The case was persuasive, based largely on DNA evidence found in Belstadt’s car and the defendant’s changing tale of where he was at critical times in the case. He acted guilty and the evidence supported the conclusion.
But this is more than just a case of murder, as terrible as it was. Murders, sad to say, are not uncommon. What is extraordinary here is the heroic persistence of police and prosecutors in their determination not to give up, to keep tugging at the case, even as the passage of years and decades pushed justice increasingly out of reach. That kind of dedication reflects the best of law enforcement – a steadfast determination to speak for the dead.
Gabe DiBernardo is 85. The retired detective captain led the initial investigation into the crime. He was in court Tuesday as the jury delivered its verdict. “Finally, after 28 years, it’s done,” he said.
Carolyn Wojtaszek, now a judge in Niagara County Court, was the district attorney who obtained an indictment against Belstadt after two of her predecessors declined to try. A native of North Tonawanda, she and DiBernardo tearfully embraced after the guilty verdict was read.
Cold cases are hard to win. New crimes may take priority. Evidence may be lost or may degrade. Memories fade. Witnesses die. So do police, including two of the five North Tonawanda detectives who investigated the case in the 1990s.
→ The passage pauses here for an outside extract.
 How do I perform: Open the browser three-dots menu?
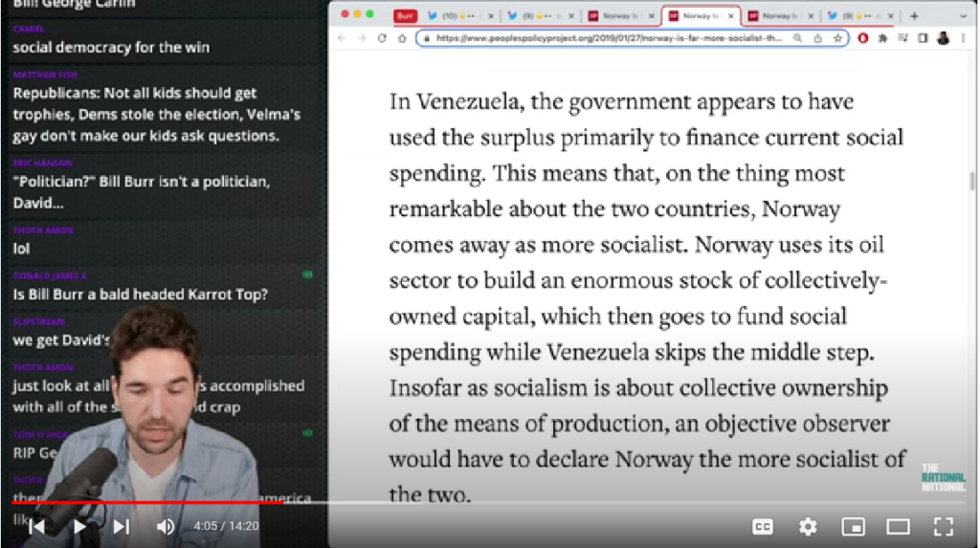pos(963,38)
But the advancing science of DNA evidence is making a difference. It can point to the guilty and exclude the innocent. It has been used to exonerate people wrongfully convicted of terrible crimes across the country, including three from Buffalo: Anthony Capozzi, Lynn DeJac Peters and Valentino Dixon.
DNA evidence was in its infancy when Mandy Steingasser was murdered and there were delays in identifying two hairs found in Belstadt’s car as belonging to Steingasser. But when that happened, Belstadt was indicted.
Even then, that evidence didn’t simply materialize after a quarter century. It was found because cops and prosecutors stayed on the case, worked through the challenges and kept that 17-year-old girl and her family prominently in mind.
Lorraine Steingasser, Mandy’s mother, was in court on Tuesday. Her father, Richard, died six years ago. On Tuesday, DiBernardo thought of them both.
“This is a promise I made to Richard 28 years ago,” he said, “that we would never stop until we found the killer. Poor Loraine. I just hope she finds some peace.”
Mandy Steingasser would be 45 today, perhaps with a family of her own. But for Belstadt, she might have been able to attend her father’s funeral, instead the other way – the wrong way – around.
It’s a better resolution than anyone might have hoped for at this late date – a cause not for celebration but for some level of satisfaction. That will have to do.